G4VPhysicalVolume* DetectorConstruction::Construct()
{
    //Uusal working code
    G4Material* boron = nist->FindOrBuildMaterial("G4_B");
    G4EmCalculator emCal;

    G4double range = emCal.GetCSDARange(1.*MeV, G4Electron::Electron(), boron);
    G4cout << "****RANGE IN Boron*****" << G4BestUnit(range,"Length") << G4endl;
}

Error that I get is:

-------- WWWW ------- G4Exception-START -------- WWWW -------
*** G4Exception : em0077
      issued by : G4EmCalculator::GetCSDARange
G4EmCalculator::GetCSDARange: CSDA table is not built;  use UI command: /process/eLoss/CSDARange true
*** This is just a warning message. ***
-------- WWWW -------- G4Exception-END --------- WWWW -------

****RANGE IN Boron*****0 fm 

What am I missing here? 0 fm seems to be wrong as well, it is not able to workout the GetCSDARange Any suggestions

The zero is just the return value when there is an error. since you got an error, you should ignore the returned value (in real code, you could test for zero and take some appropriate error action).
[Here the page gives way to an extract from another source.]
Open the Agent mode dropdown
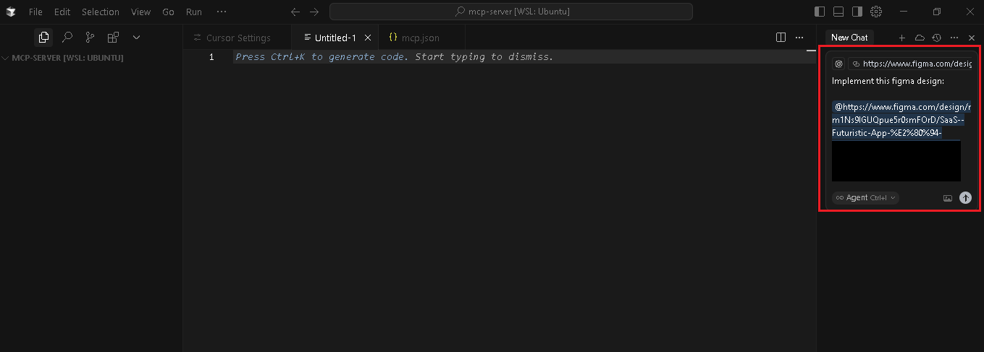The width and height of the screenshot is (984, 352). (865, 197)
As for why the error, you put this into your DetectorConstruction class, which gets invoked first, before the physics. G4EmCalculator needs to have all of the cross-section and dE/dx tables loaded for all the materials, before it can do its job. That happens after the geometry is built. You might try putting this into your event action.